The Company continues to deliver on the technical roadmap to support both its existing client needs as well as to attract new business opportunities.

Management team

Edward Spurrier - Non-executive Chairman

Edward currently holds a number of chairmanships in entrepreneurial technology companies. Edward joined Alternative Networks Limited as Finance Director, progressing to CFO, during which time he assisted in its successful AIM IPO. Subsequently he became CEO, prior to Alternative Networks plc's sale to Daisy Group in 2016. Edward has extensive experience in both the AIM market and technology sector. Edward successfully ran his own chartered accountancy firm, Spurrier & Co, where he had over 80 clients, some of which he acted for as quasi Financial Director. Edward qualified as a Chartered Accountant at Coopers Lybrand (now PWC).

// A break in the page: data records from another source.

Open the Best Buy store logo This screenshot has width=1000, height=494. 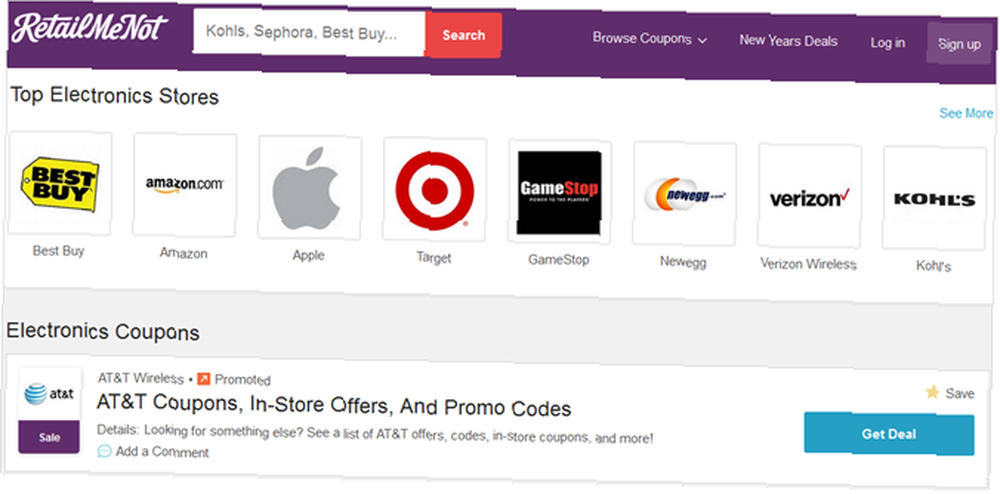pyautogui.click(x=59, y=184)

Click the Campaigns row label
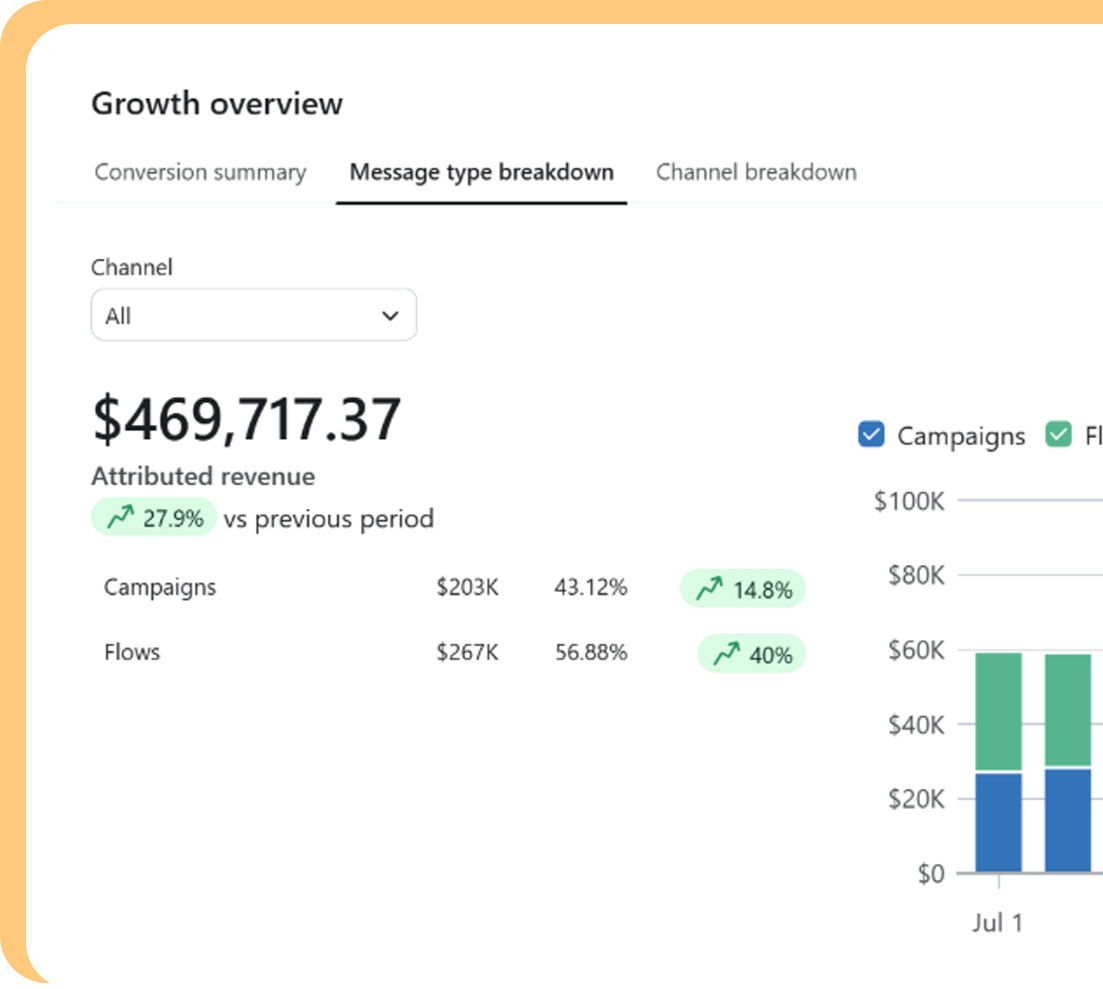click(x=160, y=587)
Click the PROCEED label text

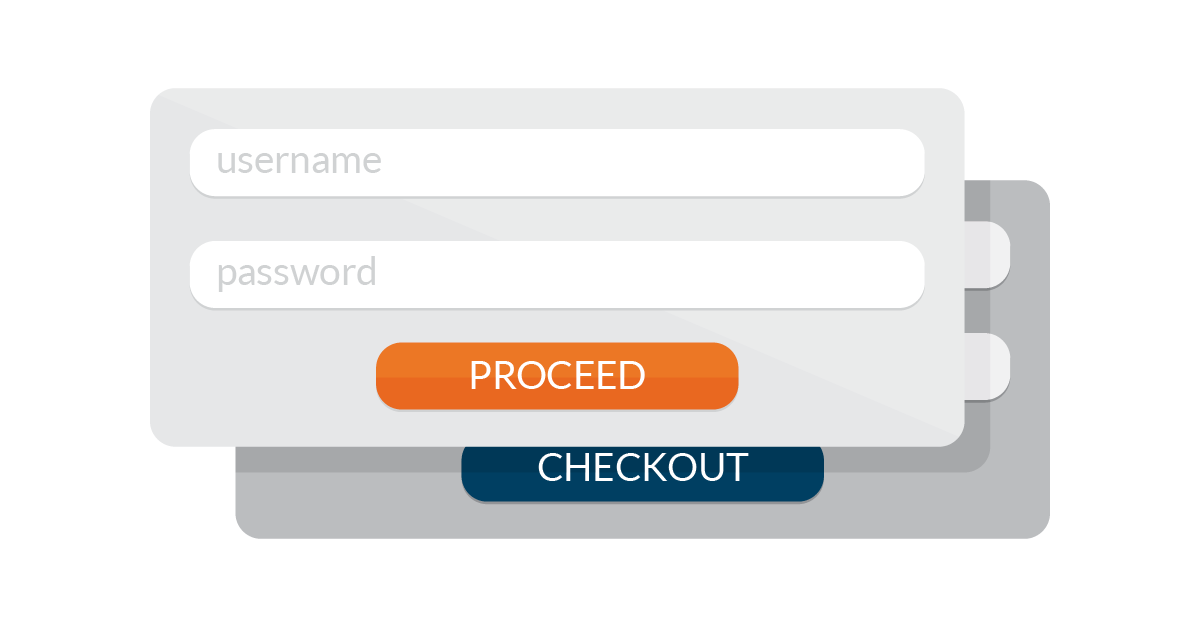[557, 376]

Robert Weisz - Chief Executive Officer

Rob has held several senior positions in technology companies including Commercial Director at Mobile Interactive Group Ltd and most recently, Chief Executive Officer at Fonix. Prior to this, Rob was a Commercial Partnership Manager at O2 (UK) where he worked within Interactive Services, holding responsibility for new business and account management. Rob has had extensive experience working in both public and private companies within the telecoms and technology sectors. Rob began his career at Thus Plc, working in business development and account management where he was responsible for a number of key clients including the US Embassy and The Telegraph Group.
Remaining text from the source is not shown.